Say Harvard switched to a meritocratic racial spoils system in which every year they accepted the top x% of black people on the SAT, the top x% of whites, the top x% of asians and so on. Is that preferable to the current system?

I would prefer it because it's more honest

It also obviates the need for racial trauma essays or remaking oneself as a victim.

Yes. I like discriminatory preferences to be as legible as possible. If Harvard is going to have a racial quota system (which they obvious do), I'd rather they just say so flatly.

If you want Harvard to be honest you have to start by making racial quotas legal, which seems like a terrible choice if the only benefit is a bit less hypocrisy.

I don't think the only benefit to free association is less hypocrisy.

It's not the only benefit to freedom of association. It is the only benefit to making a racial quota system legal (a prerequisite to Harvard admitting it uses a racial quota system).

People say that a lot here, but honestly illegible systems are better for having to acknowledge that the system is fundamentally wrong. Children who grow up in the system will naturally see it's immorality. Once you commit to the idea that discrimination is good, then you end up like India with riots every year over whether such and such caste or tribe deserves reservation benefits. People in India view the whole thing not as a matter of morality, but just a crass materialist way to get more for you and yours.

Forcing Progressives to say the quiet part loud on affirmative action is a victory in it's own right.

I disagree. This chart is nothing if not ranking people from best to worst along every relevant domain Harvard can muster. Axes of diversity go into their rankings within some of those metrics, but while their numbers may not match up to what you or I would rank as "best" or "worst", they are very much trying to select, and justify their selection as, the best.

This chart

Your link is broken since Twitter blocked non-logged-in users, so I can't use Nitter to view it. I did try to use a Twitter login I had lying around and the page wouldn't actually load.

It's the same set of 4 charts I embed towards the top of my article, showing the relative rankings of students of different races on academic, extracurricular, personal, and overall axes.

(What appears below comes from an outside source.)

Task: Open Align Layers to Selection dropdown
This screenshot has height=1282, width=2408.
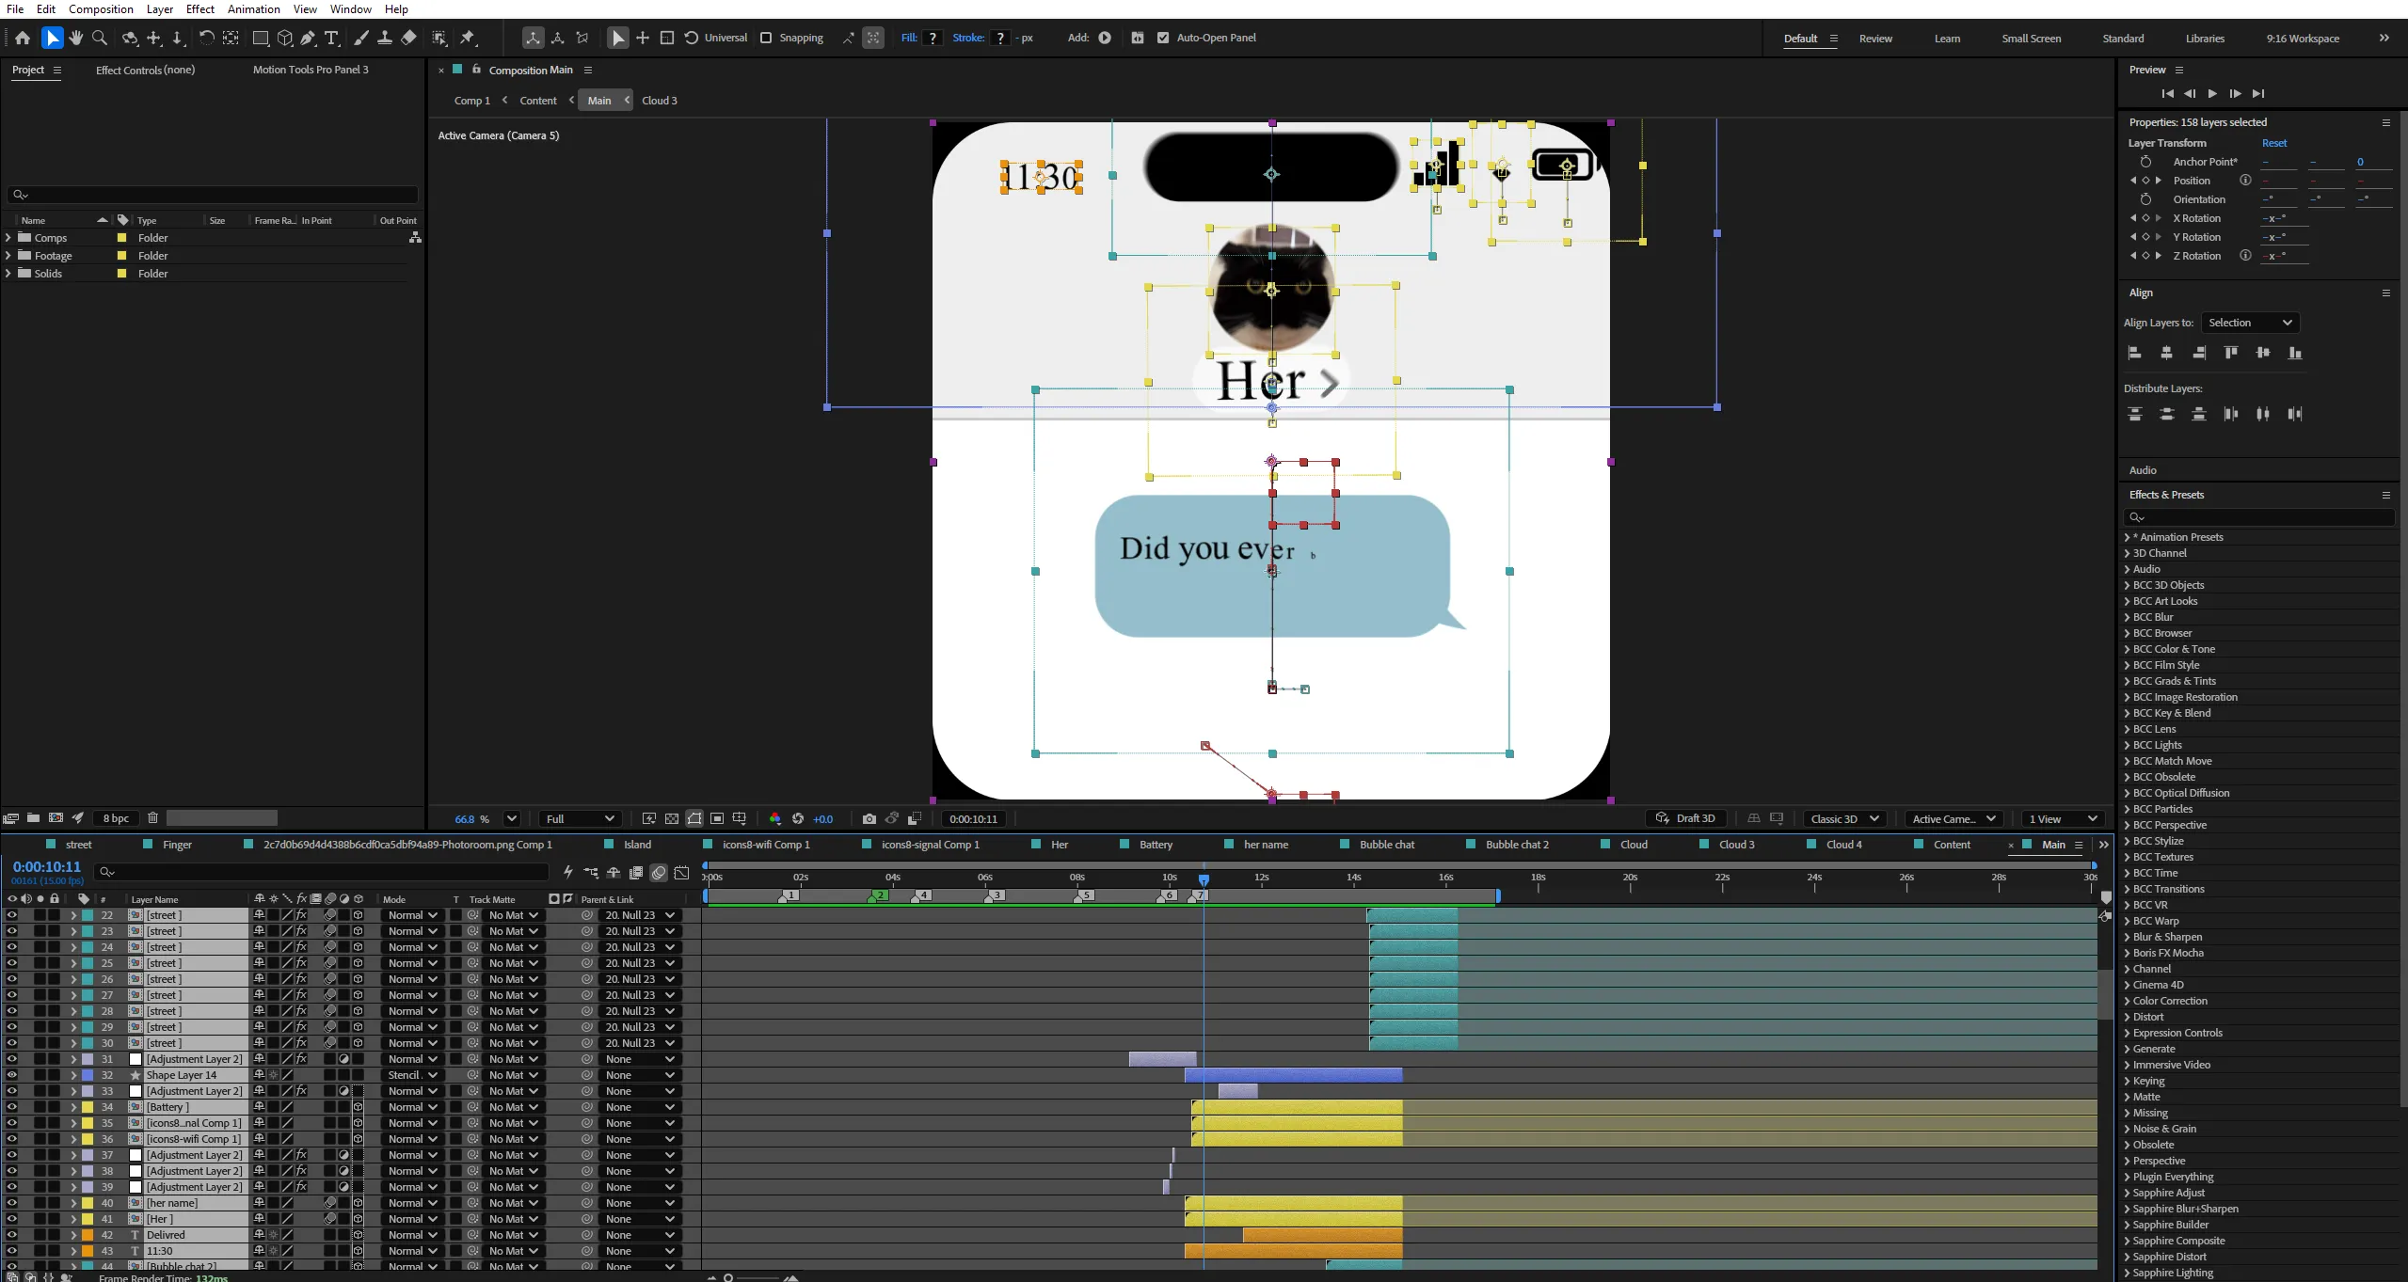Action: coord(2249,323)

I'm able to see it fine and I don't have a twitter account; not sure what's going on

The chart demonstrates (to me anyway) that they're just plain lying about the personality dimension in order to use it as a proxy for preferred races, giving them the thinnest veneer of a defense rather than absolutely none. What, I'm supposed to believe that the black Harvard applications are actually just incredibly excellent personalities? KBJ's incessant babbling suffices to convince me that's not the case. Or that their Asian applicants are just lacking a certain je ne sais quois? That certainly doesn't match my experience with smart Asian-Americans, who seem to be basically just like other smart Americans. No, I think it's pretty obvious that they just plugged in personality values that lined up with the races they wanted to give bonus points to.

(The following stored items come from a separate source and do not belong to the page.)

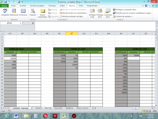Open the DIARIO sheet tab
The width and height of the screenshot is (158, 119).
pyautogui.click(x=38, y=108)
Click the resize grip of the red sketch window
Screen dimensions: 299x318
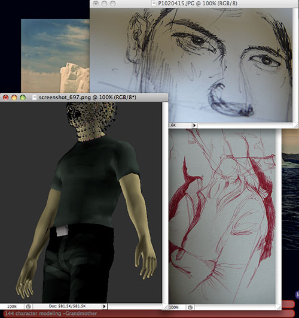click(279, 307)
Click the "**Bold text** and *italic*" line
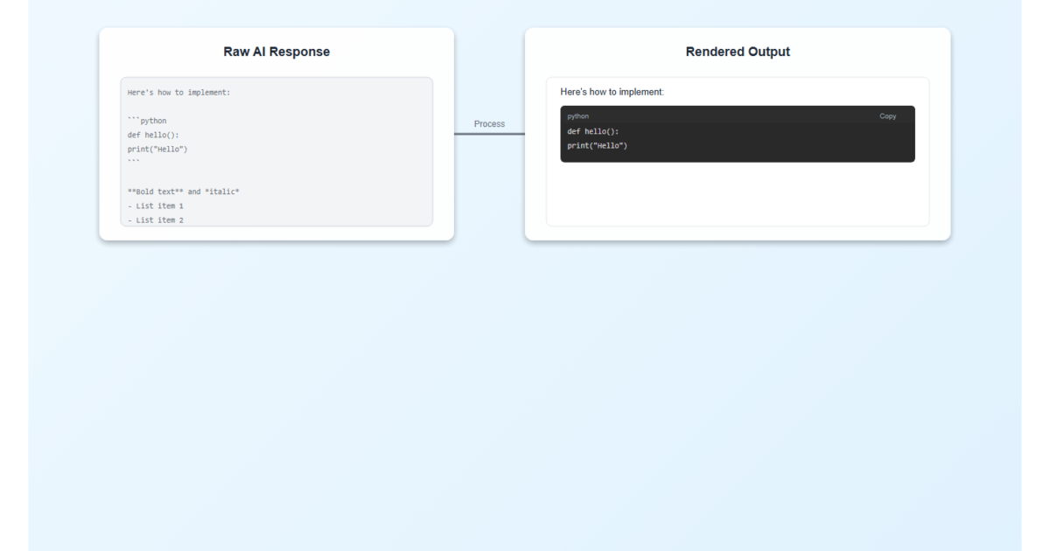1050x551 pixels. coord(183,191)
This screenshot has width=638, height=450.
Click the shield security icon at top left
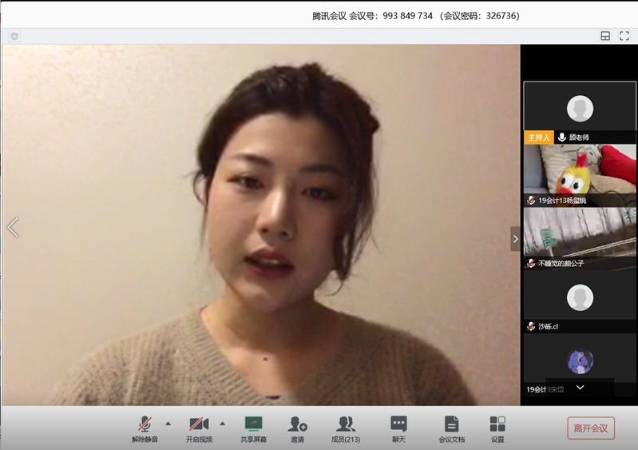[x=14, y=36]
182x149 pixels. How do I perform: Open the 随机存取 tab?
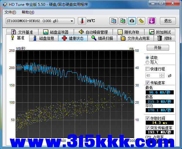point(129,32)
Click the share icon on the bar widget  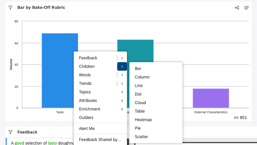click(x=237, y=8)
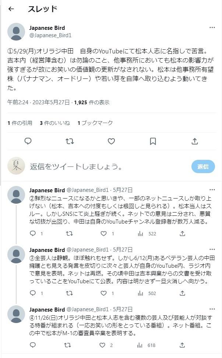Retweet tweet ③ about 全芸人は静観
Screen dimensions: 222x358
coord(69,293)
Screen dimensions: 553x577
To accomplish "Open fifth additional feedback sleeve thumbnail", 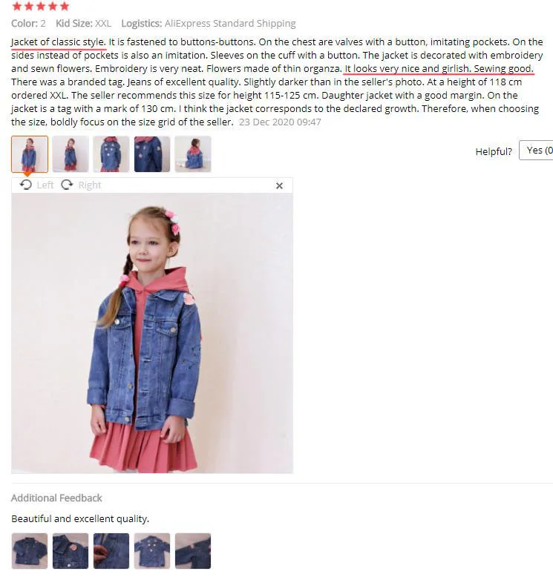I will [193, 551].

Well to be fair on the criteria shown in the above link it does reference overcoming obstacles &c., and it seems straightforwardly true that Black applicants are more likely to have faced more important obstacles given the average lower socio-economic standing of black families. Vice versa for Asian Americans.

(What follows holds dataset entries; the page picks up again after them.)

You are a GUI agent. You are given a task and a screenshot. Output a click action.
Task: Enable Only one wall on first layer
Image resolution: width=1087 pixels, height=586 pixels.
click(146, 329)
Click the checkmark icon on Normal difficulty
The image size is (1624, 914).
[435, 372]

In my mind, in support of this claim: https://old.reddit.com/r/dataisbeautiful/comments/yjbefg/oc_how_harvard_admissions_rates_asian_american/

When looking at alumni interviews, which actually meet the applicant, Asian applicants do better overall and pretty much identical on "likability, courage, kindness." Asians only do worse when ranked by the committee that doesn't meet the applicant.

Oh, of course they're lying. To my eye, it's mostly kayfabe: they pretend to believe those things and other informed observers pretend to trust them. That's part of what makes holistic admissions so insidious to me, though: for uninformed observers, the kayfabe becomes real, and people start to accept that there must be sound, justifiable reasons for highly capable applicants to be rejected in favor of candidates with lower objective scores across the board.